Copilot inline comments (16): - writer.go: fix StartWriters doc; switch to math/rand/v2 (auto-seeded) - main.go: header says Deployment (not Job); drop-collection gated on LONGHAUL_RESET_DATA - upgrade.go: wrap+return error from GetCurrentDocumentDBImageTag - checkpoint.go: bounded ctx on final emit; final PASS persists as PASS (not RUNNING) - alert.go: escape % / CR / LF in GH Actions annotation messages - deploy/setup.yaml: password is placeholder; plugin field uses spec.plugins.sidecarInjectorName - Dockerfile + README: build from repo root so go.mod replace paths resolve; Go 1.25; update relationship table for shared module Local code-review-agent (3 critical): - C1: writer no longer pre-increments seq; advance only on success or DupKey ack, so non-DupKey failures retry the same seq instead of being mistaken for data loss - C2: main calls reporter.EmitFinal() synchronously before exit so the authoritative final verdict reaches the longhaul-report ConfigMap - C3: writers seed seq from FindOne(sort:-1) on startup so a Deployment-driven pod restart resumes past the prior tip without colliding with the unique (writer_id, seq) index Co-authored-by: Copilot <223556219+Copilot@users.noreply.github.com> Signed-off-by: Copilot <223556219+Copilot@users.noreply.github.com>

xgerman

Review: structure, duplication & terseness

Focused pass on code duplication, structure, and style (the existing Copilot threads already covered correctness/security and are addressed in 3e9ac70). The module is well-documented and go build/go vet/go test ./... all pass locally. 👍

🟠 Must fix — gofmt (CI blocker)

Four files are not gofmt-clean (extra-space alignment), so make fmt/lint will fail:
operations/scale.go, operations/scheduler.go, monitor/health.go, report/checkpoint.go.
Fix: gofmt -w operations/ monitor/ report/.

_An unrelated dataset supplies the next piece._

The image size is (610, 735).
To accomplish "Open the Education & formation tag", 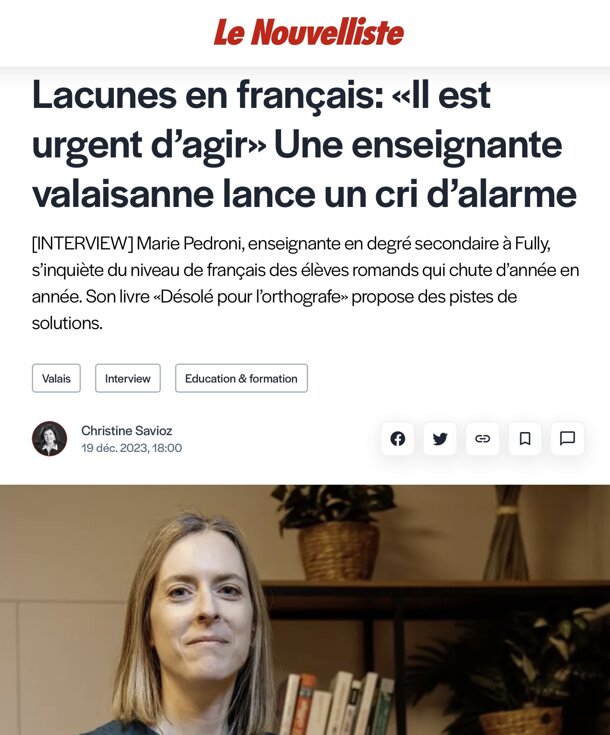I will coord(241,378).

🟡 Duplication / structure (highest-value dedup)

ScaleUp and ScaleDown are ~95% identical — collapse into one parameterized type (inline).
main.buildRESTConfig re-implements monitor.buildRestConfig and builds a second clientset that K8sClusterClient already owns (inline).
shareddb.Get(...) repeated 4× in k8sclient.go — extract a getCR helper (inline).
The ticker + select{ctx.Done/ticker.C} loop recurs 5× (writer/verifier/scheduler/health/metrics) — optional shared helper (inline).

🟢 Style / terseness / dead code

journal.DefaultOutagePolicy() is unused (inline).
report.go: b.WriteString(fmt.Sprintf(...)) → fmt.Fprintf(&b, ...) (inline).
checkpoint.go: map[string]interface{} → map[string]any (inline).
metrics.go: MetricsSnapshot doc comment should start with the type name (inline).

No blocking design issues — just the gofmt fix for CI plus the two consolidations (#1, #2) which are the biggest wins. Nice work on the durability oracle and the bounded verifier scan.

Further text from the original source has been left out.